Background
The project centers on how to enhance the audio signals through a microphone array. So the algorithm includes beamforming, sound source localization. Mathwork offers us the Phased Array System Toolbox today, we can directly finish the program of microphone array quickly, here it is my personal project and optimizes part of the code in frequency domain from time domain.
Technical Objective
The main program consists of the beamforming, localization of a sound source.

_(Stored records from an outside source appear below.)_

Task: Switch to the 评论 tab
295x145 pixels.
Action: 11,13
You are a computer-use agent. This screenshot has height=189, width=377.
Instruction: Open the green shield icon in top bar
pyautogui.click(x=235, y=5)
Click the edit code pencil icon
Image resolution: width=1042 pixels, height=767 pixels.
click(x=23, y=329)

For the beamforming, I implement delay-and-sum, and robust GSLC. For the sound location, I implement SRP PHAT. (The original code reference from The University of Kentucky)
Beamforming
The sensitivity pattern is similar to a beam, people define it beamforming. By using multiple microphones to combine the signals, so as to listen in the desired direction of the sound source, and have effect on suppression of the noise, echo, reverberation from space elsewhere.
There are two major groups of microphone-array algorithms: time-invariant and adaptive. Here are delay-and-sum Beamforming and GSCL Beamforming behind. It should be noted that the location of a sound source is known when talking about beamforming then I will show how to localize a sound source with SRP PHAT.
1.Delay-and-Sum Beamforming
For this kind of beamforming, I think it is better in time domain than in frequency domain, because its delay is easily applied in real time through time domain. Assuming the location of a sound source in Cavendish coordinates and ideal omnidirectional microphones, I check the main lobe of the microphone array by Pattern and Phased command. Because of the rectangular array, I choose Phased.URA and Pattern. The code below.
h_rec = phased.URA(‘Size’,[2 2],’Lattice’,’Rectangular’,’ElementSpacing’,[1,1]);
c = 340;
freq = [300 1e4];
plotFreq=linspace(min(freq),max(freq),5);
figure
pattern(h_rec,plotFreq,[-180:180],0,’CoordinateSystem’,’rectangular’,…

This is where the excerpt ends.